When budgets are being cut everywhere, it’s important to make decisions based on evidence not guesswork. But the question ‘how much will this save’ isn’t an easy one to answer. Do you consider the direct savings in isolation, such as reduced administration, or also include the indirect savings, such as the tax revenue from someone moving into work?

Fiscal, economic and social value

New Economy is an advisory organisation that works on behalf of the Greater Manchester Combined Authority and the Greater Manchester Local Enterprise Partnership. It’s produced guidance on the difference between fiscal, economic and social value, along with a database of over 600 unit costs.

It explains that “when looking at the financial case for a project, only the fiscal values should be considered.”

  • Fiscal value — “savings to the public sector that are due to a specific project (e.g. reduced health service, police or education costs).”
  • Economic value — “net increase in earnings or growth in the local economy.”
  • Social value — “wider gains to society such as improvements to health, educational attainment, access to transport or public services, safety, or reduced crime.”

To put this into context, in Peterborough, the Integrated Offender Recovery Programme (IROP) helps people with mental health and/or drug and alcohol issues by bringing together a range of specialist partners. Many of the individuals involved are caught in a vicious cycle of low-level crime, such as shoplifting.

All activity is managed through E-CINS, which gives practitioners the tools they need to provide wraparound support and review key indicators. Significant savings can be made by addressing the root causes of specific issues.

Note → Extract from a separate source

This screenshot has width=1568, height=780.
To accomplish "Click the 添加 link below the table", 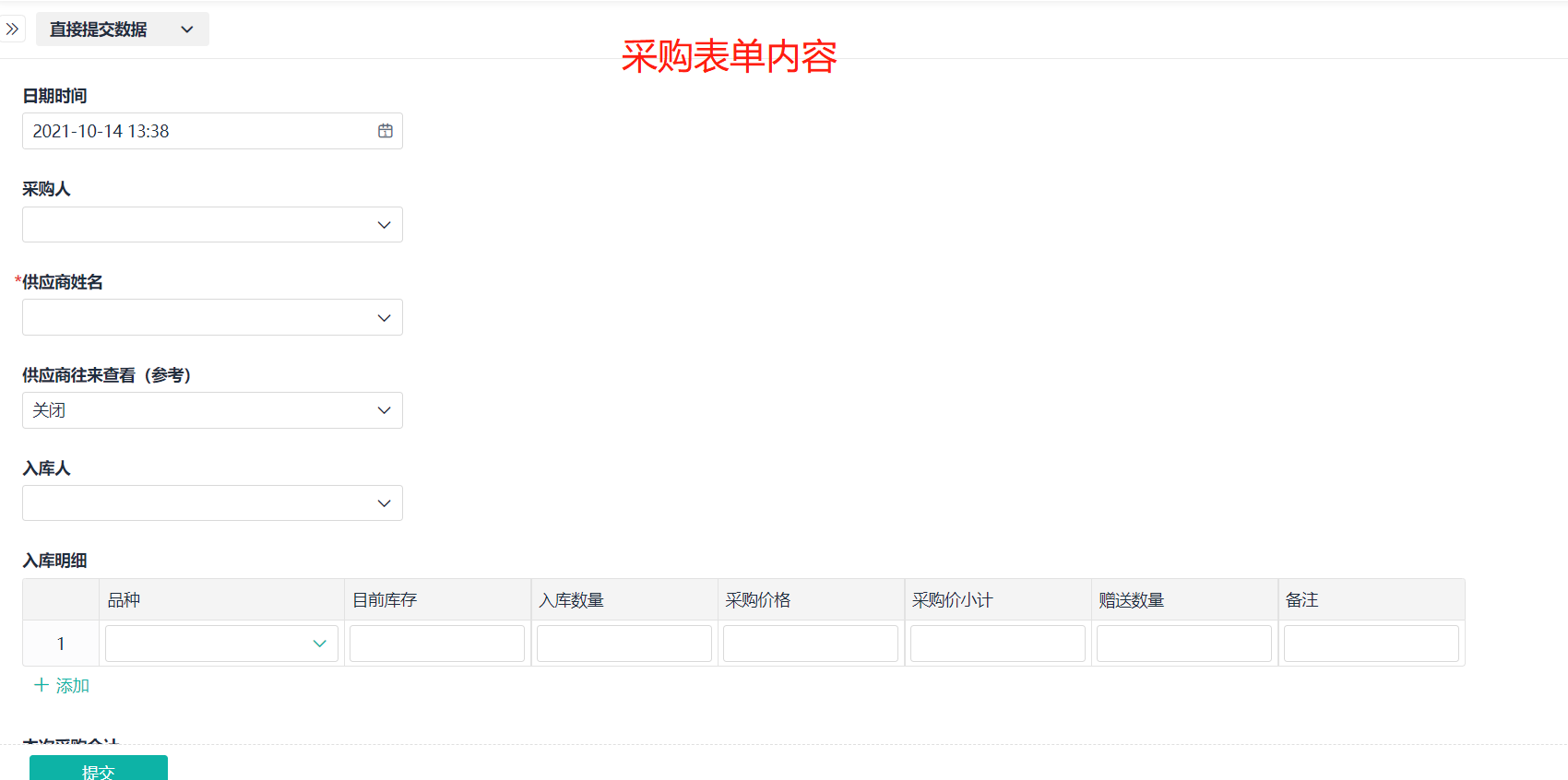I will [x=72, y=685].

New Economy provides figures for the savings associated with drug rehabilitation, which are derived from a paper by the National Treatment Agency for Substance Misuse. Average annual fiscal savings from a “structured, effective treatment programme” are £3,772 per person. With Economic value being £9,345 and social value at £3,980.

In addition to this, IROP practitioners are reducing their administration time by using E-CINS. With a secure multi-agency case management system, practitioners send less emails and make fewer calls. On top of this, referrals happen automatically, which can save up to an hour each time (according to the Troubled Families Team in Warwickshire).

So ultimately the savings resulting from the drug rehabilitation aspect of our work with IROP depend on two factors:

  1. The level of reduced administration.
  2. The number of people that are successfully rehabilitated.

These figures will become apparent over time, but even if we estimate conservatively, the fiscal savings are considerable.

  • 15 hours a week in reduced admin (across the partners) = £19,500 per year
  • 10 manual referrals removed per week = £13,000 per year
  • 5 people rehabilitated per month = £226,320 per year

If you include the economic and social values, the total is £1,058,320 per year.


Unfortunately, not everyone takes this kind of pragmatic approach to calculating savings.

Figures quoted in the press are often misleading and based on wild assumptions.

For example, Barnet Council came under heavy criticism for its bold claim that a contract with Capita had resulted in savings of £31 million. Reacting to this, Campaign4Change highlighted Barnet’s lack of proof.

“There is no evidence that the figures for savings have been independently verified as accurate. Neither is there independent verification of the methods used by officers for obtaining the figures.”

As a not-for-profit, we’re careful with our balance sheet. Hopefully, over the challenging times ahead, the public sector will adopt a similar methodology with its digital transformation.